── Source extract

• Barbara Johnson, MD

COVID-19. What You Need to Know. Part 1.

Updated: Mar 23


The COVID-19 pandemic is an emerging and rapidly evolving situation and information today may be outdated next week. But I will try to keep you updated with current information emerging from the CDC as well as from experts in the field. It is very important that you understand this virus, your risks and what you can do today to protect yourself, your family and your community.


The information that I will be providing about the Coronovirus is from Dr. Nashan Zhong, MD, PhD who was instrumental in the discovery of SARS-CoV in 2003 and in helping to control the current outbreak of COVID-19 in China since January. This remarkable physician and scientist has been working with researchers at Harvard since February to identify biomarkers and in the development of vaccines and antiviral therapies. This information provided by Dr. Zhong and others working daily with patients is of critical value today to understand best how to avoid getting ill from the virus, spreading the virus and recovering quickly.


What is COVID-19 and How it Infects Your Body


SARS-CoV-2 is the name of the virus that causes the COVID-19 disease. COVID-19 stands for Coronavirus Disease 2019.


The original SARS in 2003 is called SARS-CoV. The similarity in the genome is between SARS-CoV and SARS-CoV 2 is 80% and the mode of infection is also very similar with only a few differences in amino acids. Both use the ACE2 (Angiotensin-converting enzyme 2) receptor as its host receptor. To infect a human host, viruses must be able to gain entry into individual human cells.



The virus binds to ACE2 which is expressed in the kidneys, GI tract, blood vessels and importantly the lungs. After binding to the ACE2 receptor in the lungs, the virus infects the pneumocytes, replicates and damages that cell. This cellular damage can lead to profuse alveolar damage with fluid filling up the lungs. Some patients present with diarrhea and vomiting due to ACE2 receptors in the GI tract.


Studies have shown that with COVID-19 it is not the immune response that is critical but the cellular damage that occurs due to the viral infiltration and replication. Thus, boosting your immune system is not the answer although supporting cellular health is important



Transmission of the Virus and Symptoms


Direct transmission is still the most common route which is why standard precautions are still valuable. Avoid crowded public places, avoid touching and shaking hand, avoid touching your face and wash hands frequently. Carry a bottle of hand sanitizer with you to use after going to the grocery store or other public buildings.




Slide from Dr. Zhong


Asymptomatic patients can be a carrier of the virus and transmit it to others, but this is not a common means of infection.


The Ro (reproductive number) represents how rapidly the disease spreads. This number keeps changing but is believed to be between 1.5 and 3.5. The common flu is 1.3 and SARS CoV1 was 2.


Infants and children were infected in China, but symptoms were mild. None advanced to more serious conditions.

────
── Provided material

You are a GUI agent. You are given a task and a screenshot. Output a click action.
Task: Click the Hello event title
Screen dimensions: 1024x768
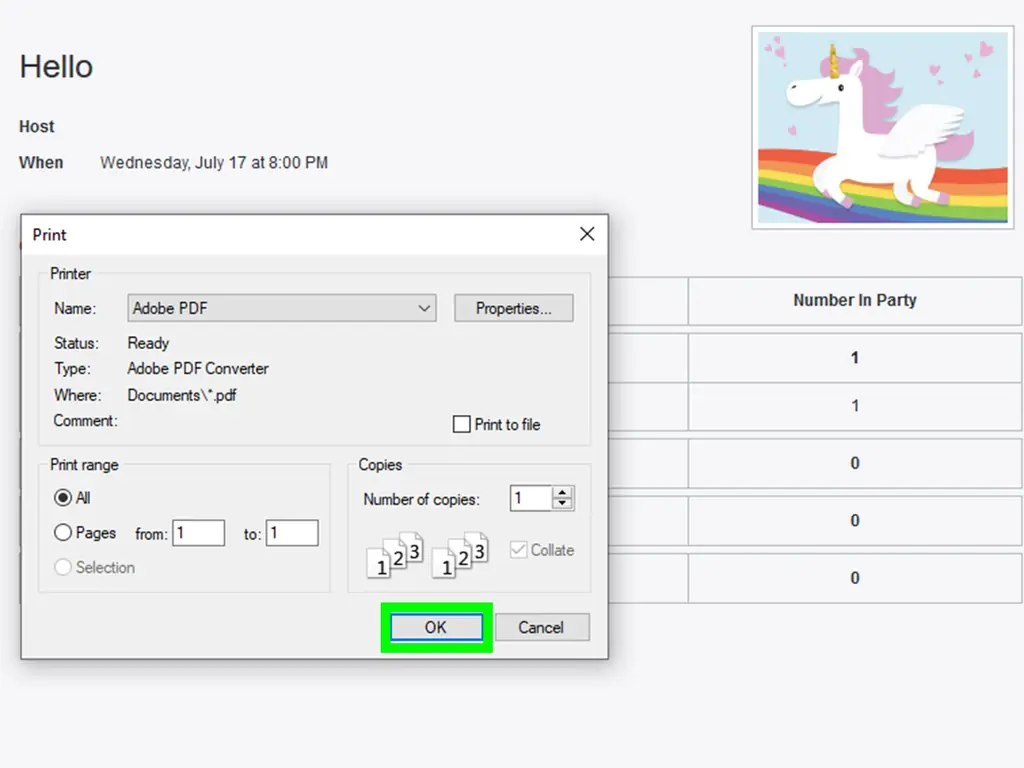point(56,67)
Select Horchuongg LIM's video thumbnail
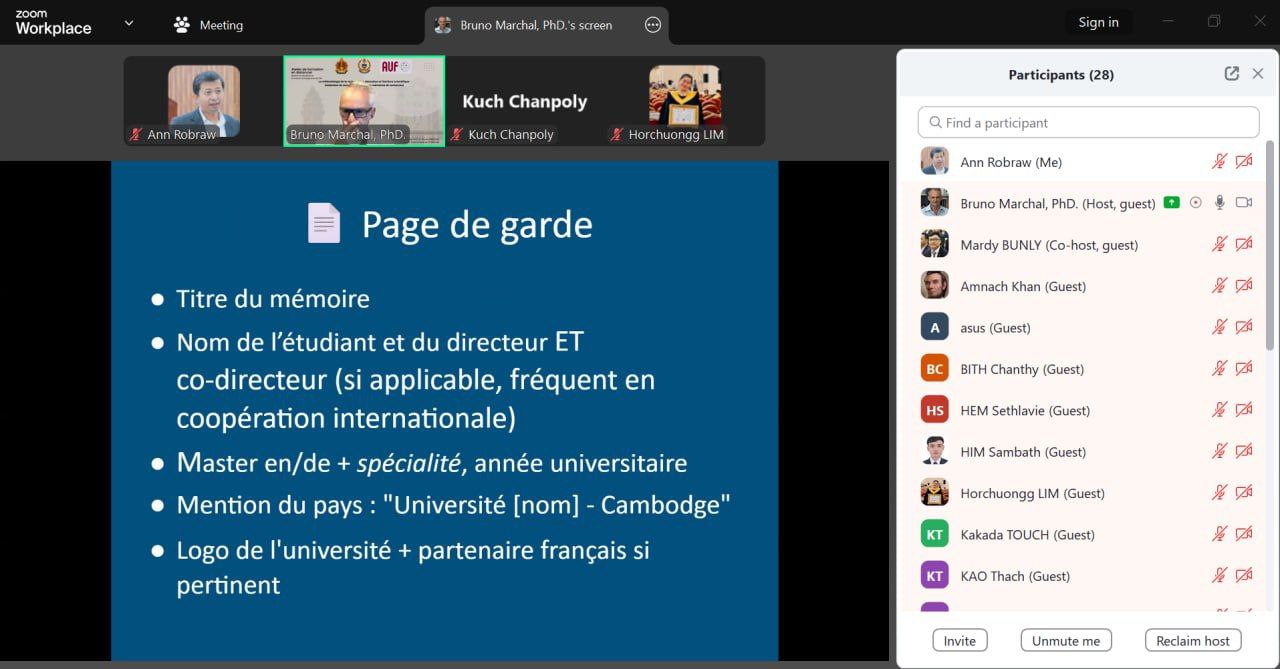 pos(685,101)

────

Problem set
1 – In two sentences, what does the COVID-19 post say about how the virus works and how to guard against it?
2 – According to the COVID-19 post, where in the body is ACE2 expressed?
3 – Carry on the COVID-19 post from its last sentence.

Answer set
1 – SARS-CoV-2, the virus that causes COVID-19, binds to the ACE2 receptor in organs including the lungs, where it infects, replicates in and damages cells, and this cellular damage, rather than the immune response, is what is critical. Direct transmission remains the most common route, so standard precautions such as avoiding crowded places, not touching your face and washing hands frequently are still valuable.

2 –
- Kidneys
- GI tract
- Blood vessels
- Lungs

3 –
Pregnant women infected with COVID-19 were rigorously tested. The cord blood, placenta and infants were all tested, and no virus was found.


The infection rate on the Diamond Princess cruise was high. Out of 3,711 passengers and crew members, 709 tested positive for the virus which is a 19.1% rate of infection. Of those with a positive test, 50% were 60 and over. This elevated infection rate reinforces the need to stay out of crowded public places with close contact.


Another very important question is whether recovered patients who show + RNA remain contagious. The reports from China is that this is doubtful due to the high levels of IgG antibodies which prevents recurrent infection.



Incubation period, which is time between exposure and onset of symptoms, varies from 2 days to as long as 14.

The aver age is 4 days. There were a few but very rare cases of almost 20 days of incubation period.



Most of the symptoms very similar to flu. Fever very common but many did not get a fever until after admission to the hospital. Cough, shortness of breath, sore throat, fatigue and fever are the most common symptoms. Congestion is usually not a problem. When the virus moves into the lungs, it causes pneumonia and possible progression to ARDS (Aute Respiratory Distress Syndrome) requiring oxygen and intubation.


It is also being noted that many patients are having heart issues such as cardiomyopathy.


How Dangerous is the COVID-19


The slide below was published in JAMA (Journal of the American Medical Association). Key take away is that 81% of documented cases were mild with 5% being critical and 2.3% death rate. The majority of individuals who advanced to critical were over the age of 70.





Death rate for critically ill patients is 49% but only 2.3% progress to critical cases.

Currently the World Health Organization (WHO) estimates the fatality rate to be around 3.4% but this rate may change. For comparison, the case fatality rate for SARS-CoV1 was 9.6% and MERS 34.4%.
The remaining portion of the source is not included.